PROBLEM TO WORK ON → Print exactly the lines that run from the one containing "This screenshot has width=456, height=183." to the final line of the data, both included, and print none of the pictures.

[Source records]

• • • • •

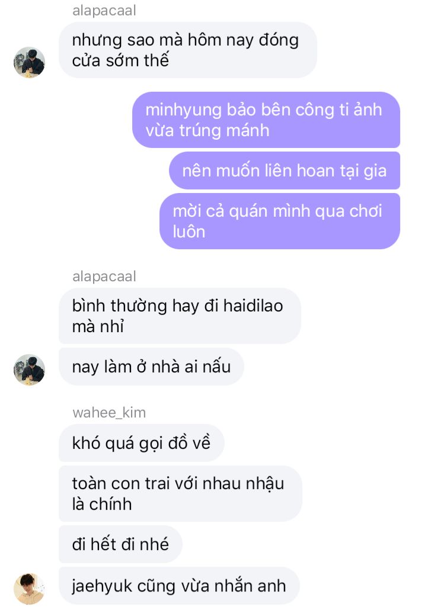Open alapacaal's avatar beside 'đóng cửa sớm thế' message
Viewport: 425px width, 614px height.
[x=30, y=62]
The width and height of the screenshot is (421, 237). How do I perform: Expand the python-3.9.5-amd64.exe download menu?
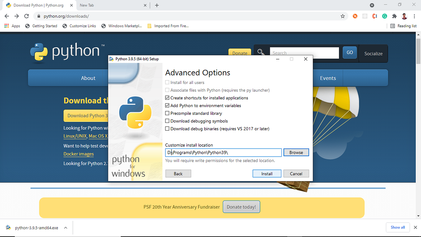click(66, 228)
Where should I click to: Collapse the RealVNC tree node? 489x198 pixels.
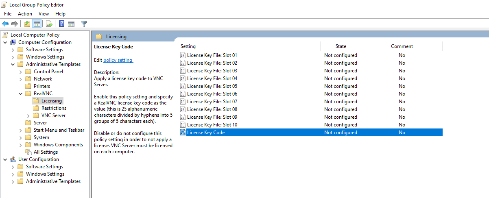[21, 94]
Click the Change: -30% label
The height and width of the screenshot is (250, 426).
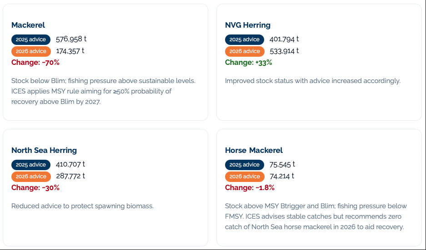35,188
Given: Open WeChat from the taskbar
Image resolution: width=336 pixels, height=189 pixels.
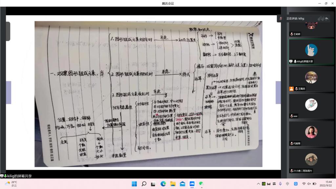Looking at the screenshot, I should (x=202, y=184).
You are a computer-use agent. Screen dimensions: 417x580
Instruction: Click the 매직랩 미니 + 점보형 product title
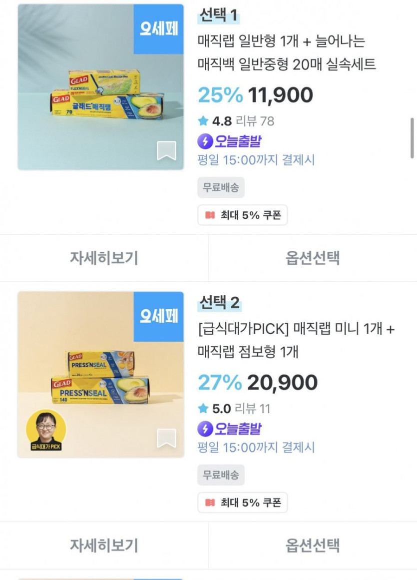[296, 340]
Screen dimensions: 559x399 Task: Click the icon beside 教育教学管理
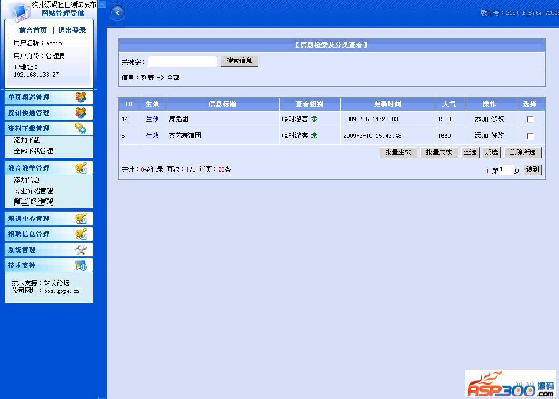tap(81, 168)
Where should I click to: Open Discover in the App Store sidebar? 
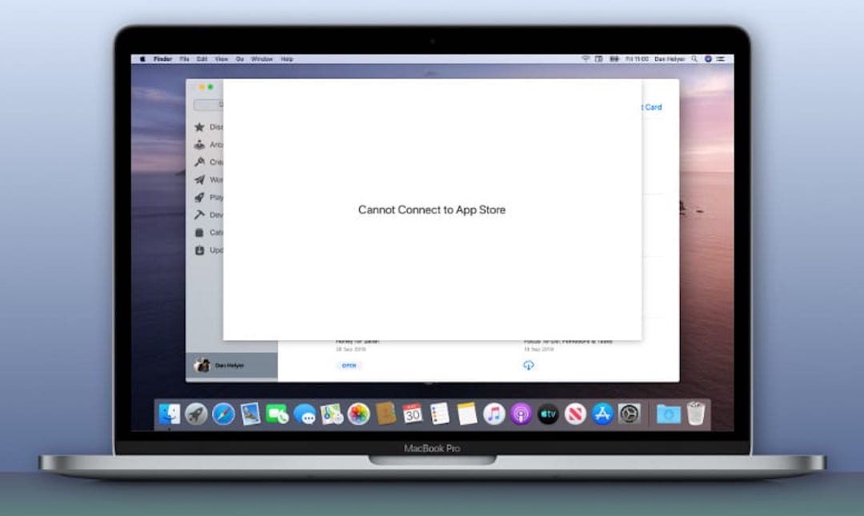[210, 126]
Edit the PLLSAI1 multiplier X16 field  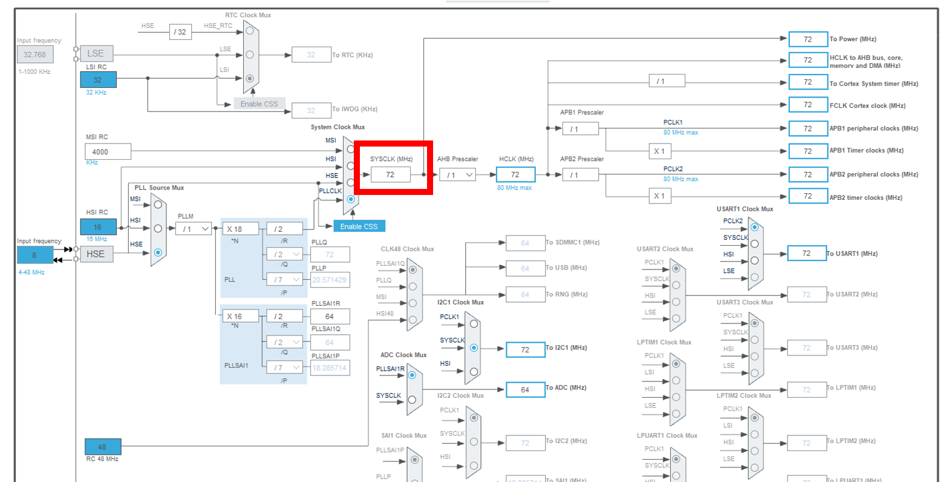(241, 315)

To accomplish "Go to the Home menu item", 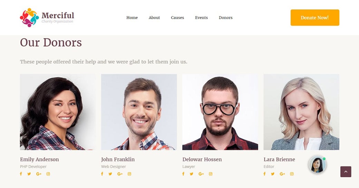I will tap(132, 18).
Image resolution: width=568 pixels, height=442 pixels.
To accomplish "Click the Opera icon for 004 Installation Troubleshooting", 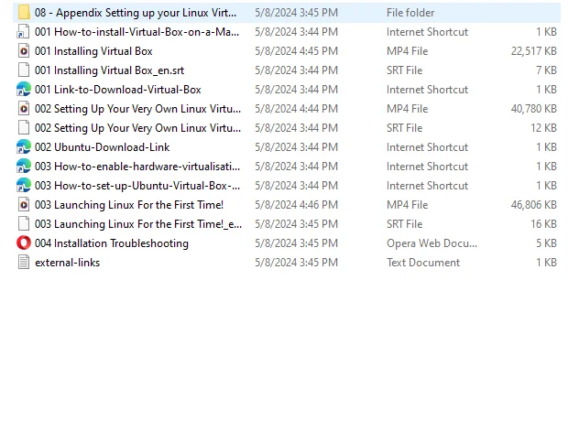I will (x=24, y=243).
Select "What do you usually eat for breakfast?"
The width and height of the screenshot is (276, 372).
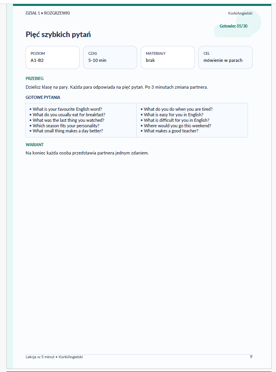tap(69, 115)
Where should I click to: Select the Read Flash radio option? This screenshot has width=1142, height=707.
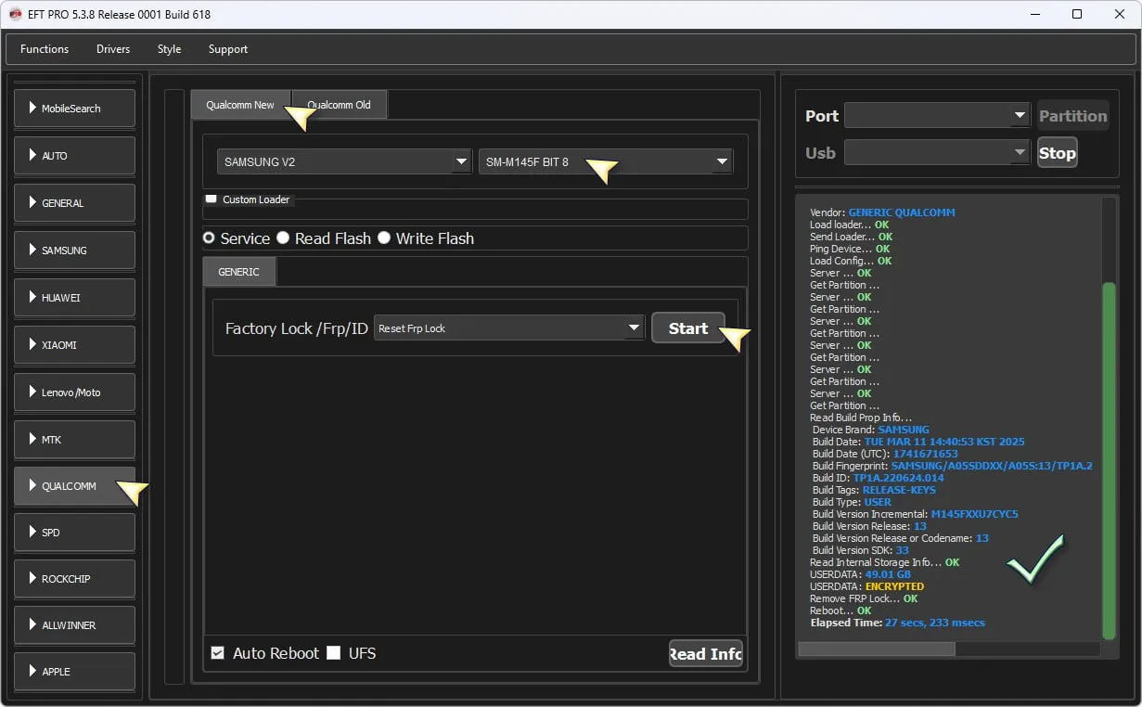(x=283, y=238)
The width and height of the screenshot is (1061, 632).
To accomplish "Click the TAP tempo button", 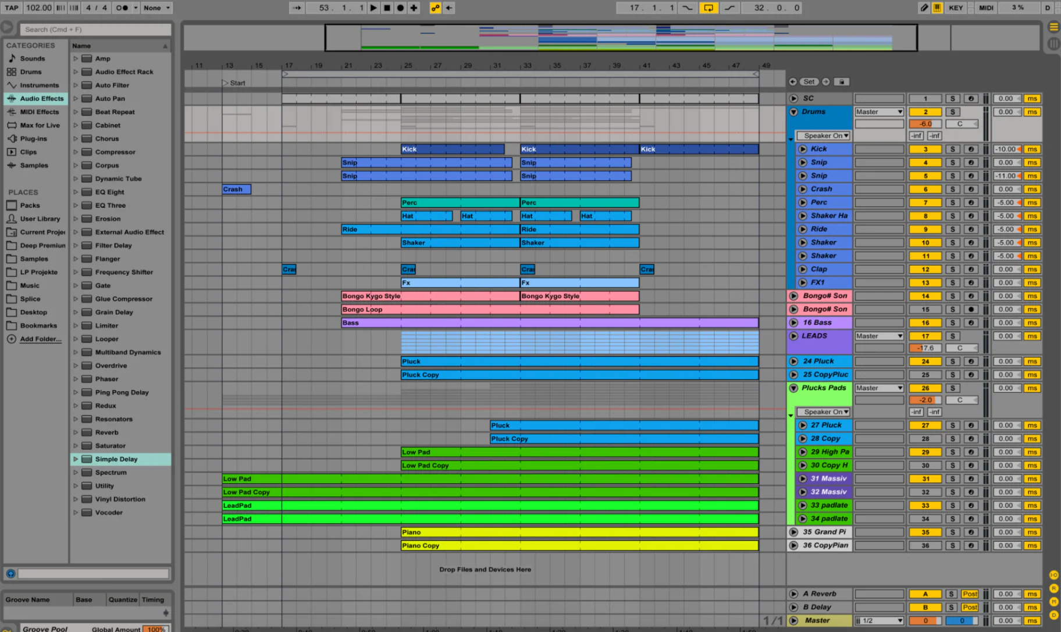I will pos(12,8).
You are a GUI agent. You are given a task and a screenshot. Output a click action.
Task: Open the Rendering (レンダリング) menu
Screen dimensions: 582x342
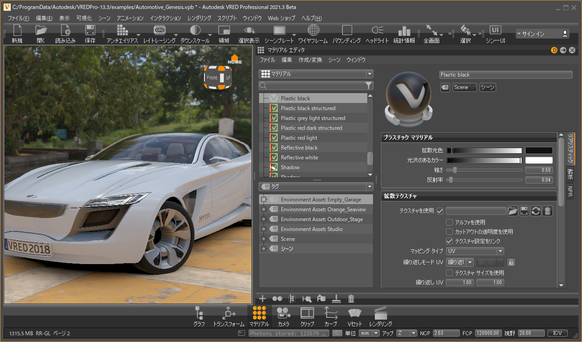tap(199, 18)
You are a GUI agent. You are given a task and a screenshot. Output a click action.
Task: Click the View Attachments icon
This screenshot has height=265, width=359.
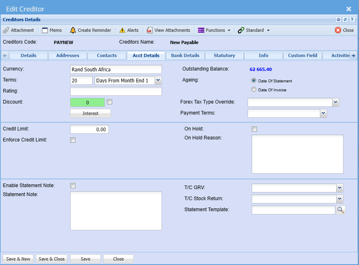coord(150,30)
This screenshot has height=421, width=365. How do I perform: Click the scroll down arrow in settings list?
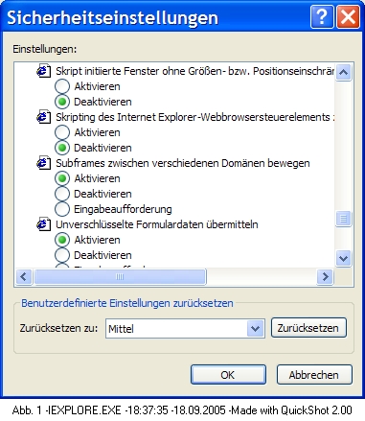pyautogui.click(x=343, y=258)
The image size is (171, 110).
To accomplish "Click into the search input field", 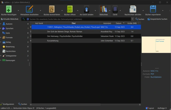I will click(x=80, y=19).
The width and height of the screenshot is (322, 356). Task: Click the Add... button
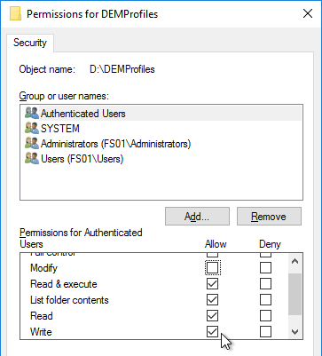pos(197,217)
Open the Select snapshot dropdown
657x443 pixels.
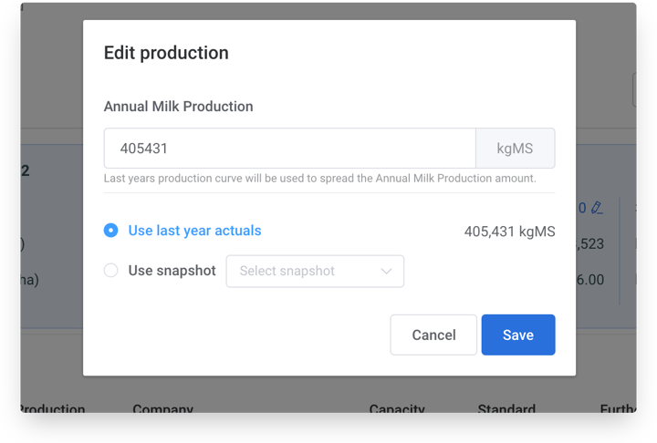click(315, 272)
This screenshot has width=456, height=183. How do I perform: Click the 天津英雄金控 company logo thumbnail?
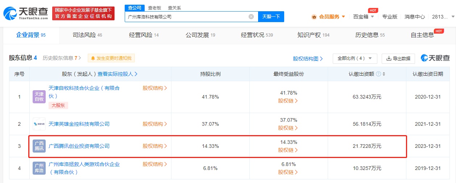point(39,124)
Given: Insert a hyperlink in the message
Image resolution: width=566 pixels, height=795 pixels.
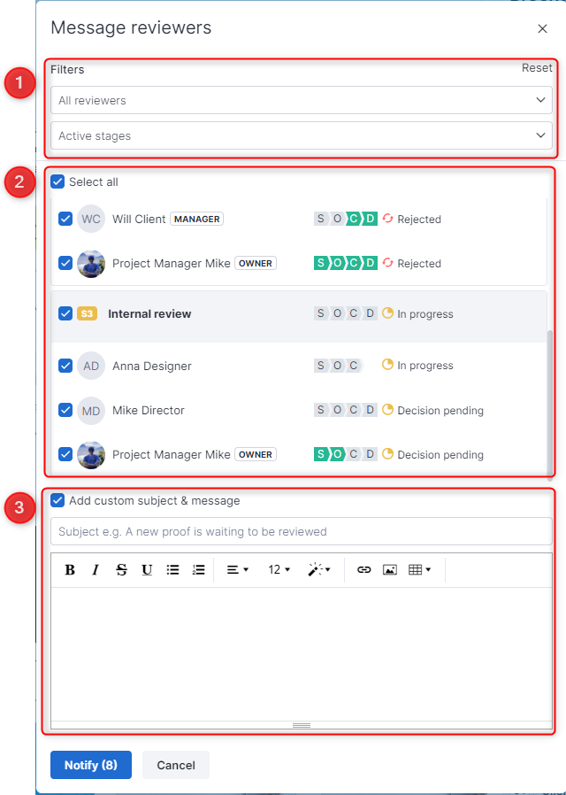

• • • • •

SOLUTION TO THIS PROBLEM →
This screenshot has width=456, height=183. How do I perform: Click the 天津英雄金控 company logo thumbnail?
point(39,124)
Given: Insert a hyperlink in the message
Image resolution: width=566 pixels, height=795 pixels.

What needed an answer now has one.